Objetivo - Pode devolver, copiado sem nenhuma alteração, o trecho do texto fornecido que começa em "outubro 08, 2014" e vai até "vivos que nunca.", inclusive?

"Um povo livre sabe que é responsável pelos atos do seu governo. A vida pública de uma nação não é um simples espelho do povo. Deve ser o fórum de sua autoeducação política. Um povo que pretenda ser livre não pode jamais permanecer complacente face a erros e falhas. Impõe-se a recíproca autoeducação de governantes e governados. Em meio a todas as mudanças, mantém-se uma constante: a obrigação de criar e conservar uma vida penetrada de liberdade política."

Karl Jaspers

outubro 08, 2014

Monstros Vivíssimos do Presente


Dilma Rousseff adora ver fantasmas onde eles não existem. Tem se mostrado incapaz, todavia, de enfrentar os monstros que aterrorizam as vidas dos brasileiros diariamente. Eles não são invencionices de marketing, são reais e estão mais vivos que nunca.

A lista de dificuldades que tornam a vida dos brasileiros mais penosa e conturbada é extensa. Começa com a inflação, passa pela recessão, inclui a ameaça do desemprego (em alguns setores, mais que uma ameaça) e chega ao descalabro que envolve a falta de segurança e a deficiência na educação.

Linhas -
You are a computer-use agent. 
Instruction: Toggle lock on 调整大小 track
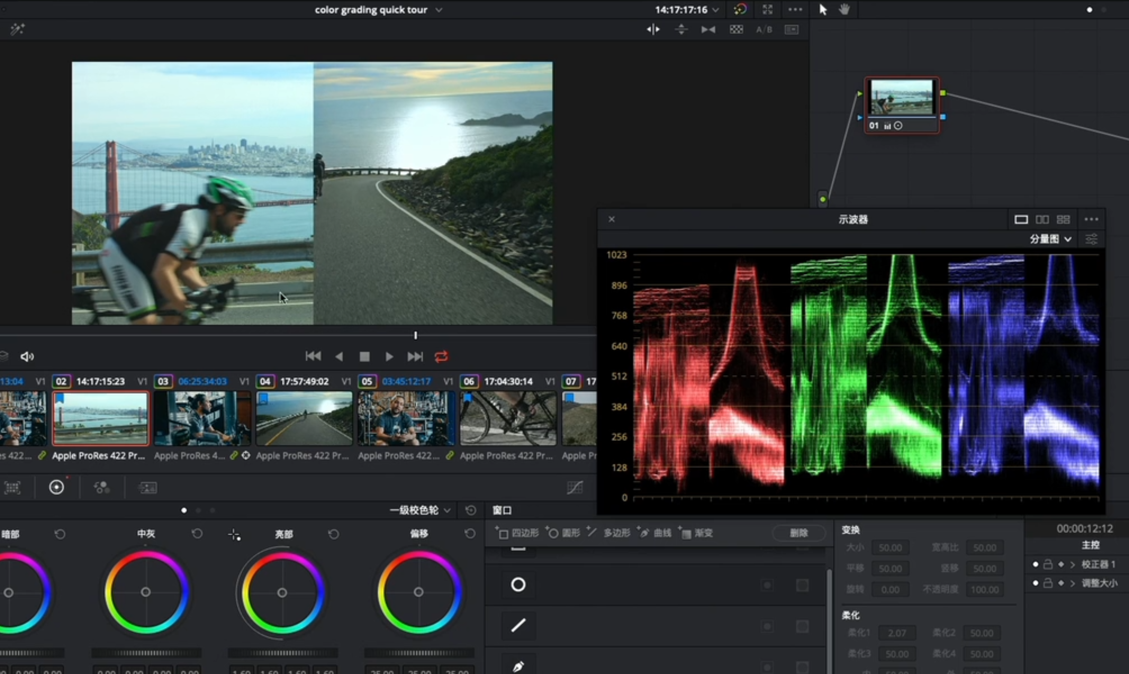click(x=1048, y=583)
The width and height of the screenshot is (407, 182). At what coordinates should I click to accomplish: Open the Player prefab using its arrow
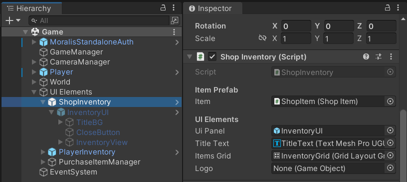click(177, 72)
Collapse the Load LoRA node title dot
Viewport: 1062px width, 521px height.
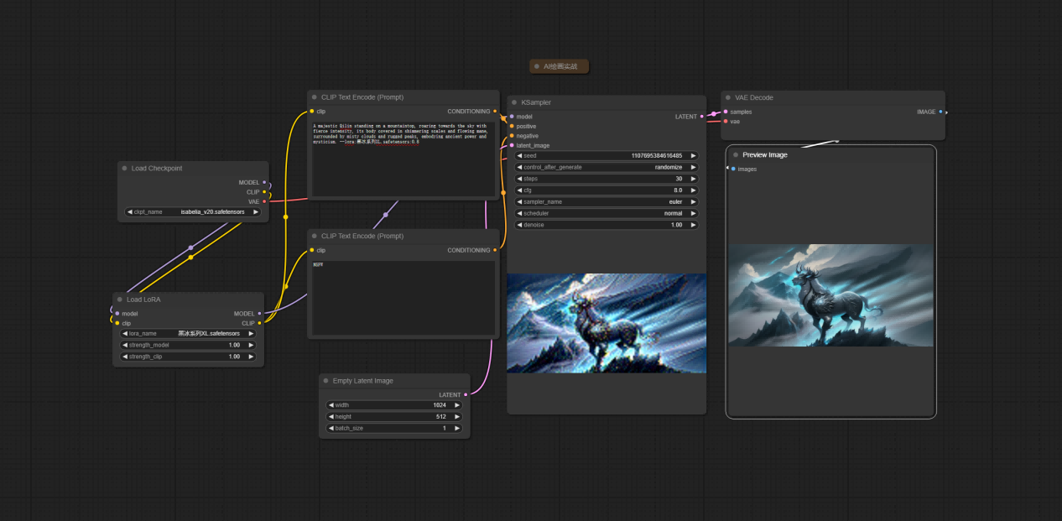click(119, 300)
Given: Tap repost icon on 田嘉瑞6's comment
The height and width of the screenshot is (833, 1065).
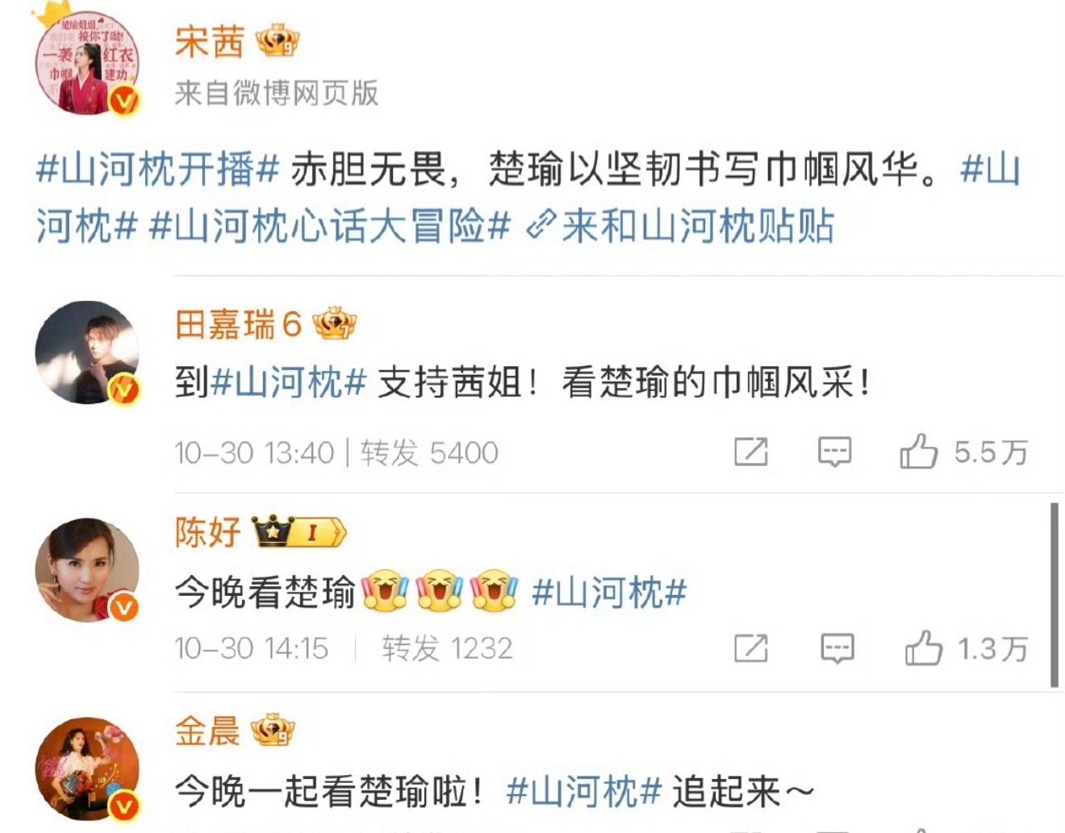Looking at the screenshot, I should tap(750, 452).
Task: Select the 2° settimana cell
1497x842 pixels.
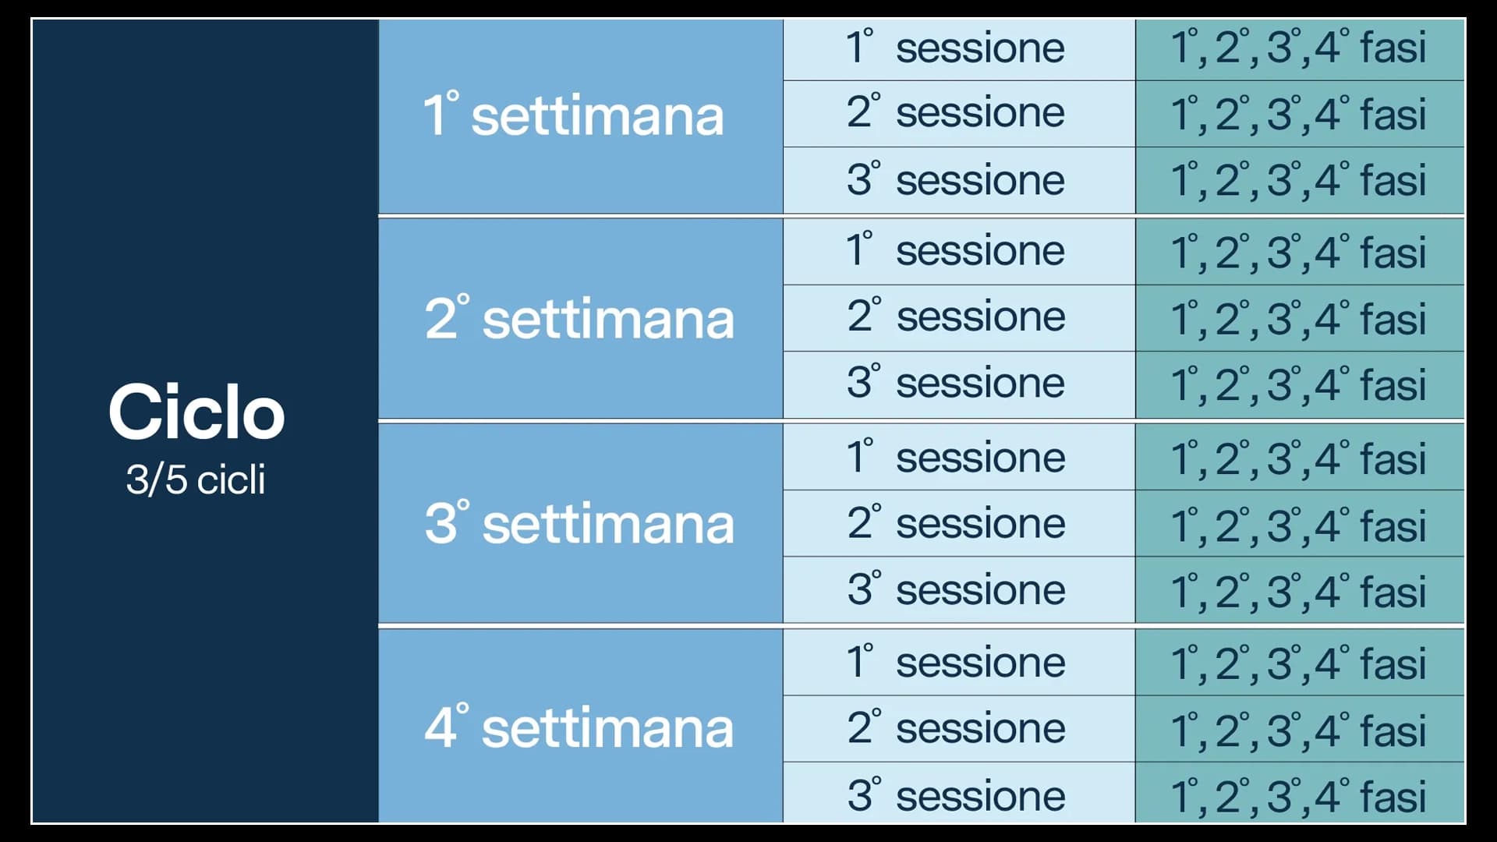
---
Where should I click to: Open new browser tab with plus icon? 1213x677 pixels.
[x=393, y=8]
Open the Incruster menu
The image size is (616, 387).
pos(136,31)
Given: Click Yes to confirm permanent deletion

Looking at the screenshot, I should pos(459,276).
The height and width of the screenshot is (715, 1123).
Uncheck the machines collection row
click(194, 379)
...
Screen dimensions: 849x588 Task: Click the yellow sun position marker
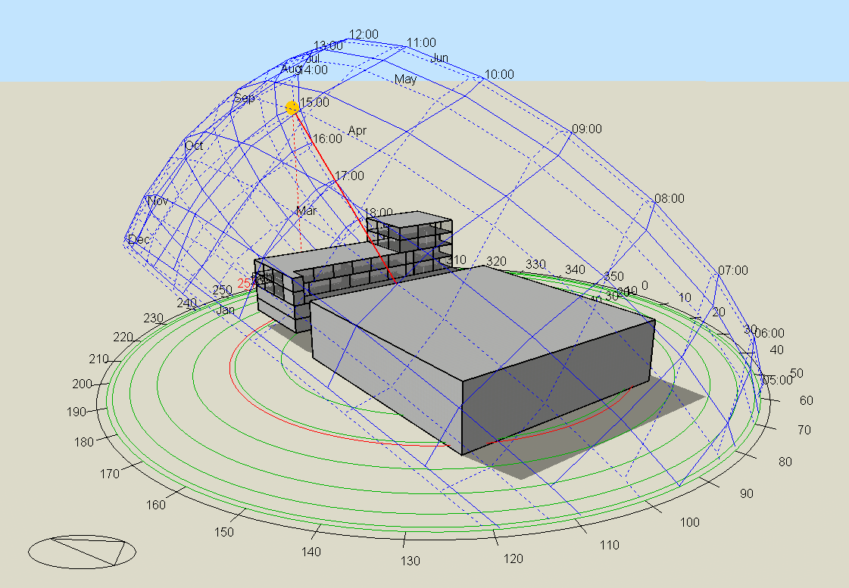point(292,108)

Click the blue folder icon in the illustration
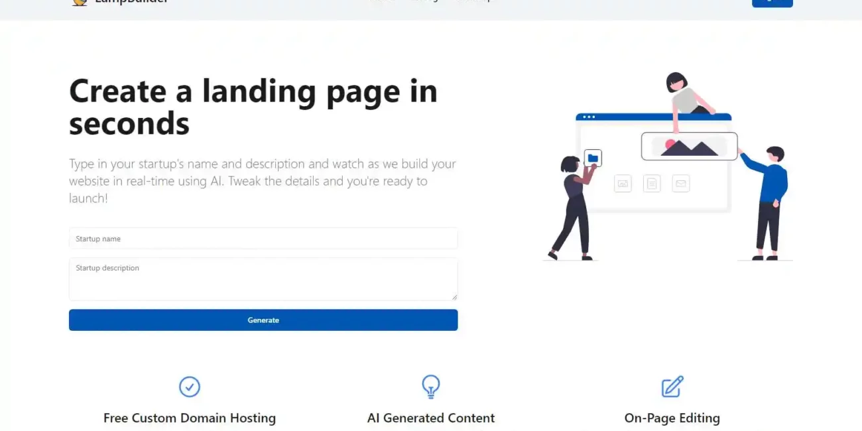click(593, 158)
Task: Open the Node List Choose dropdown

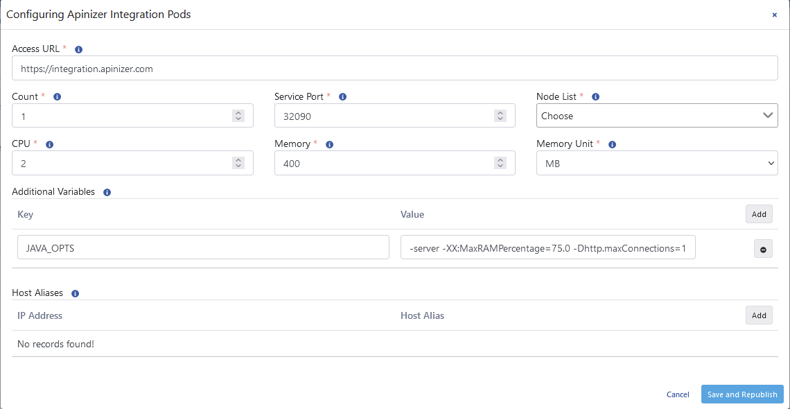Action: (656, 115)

Resultado da tarefa -
outubro 08, 2014

Monstros Vivíssimos do Presente


Dilma Rousseff adora ver fantasmas onde eles não existem. Tem se mostrado incapaz, todavia, de enfrentar os monstros que aterrorizam as vidas dos brasileiros diariamente. Eles não são invencionices de marketing, são reais e estão mais vivos que nunca.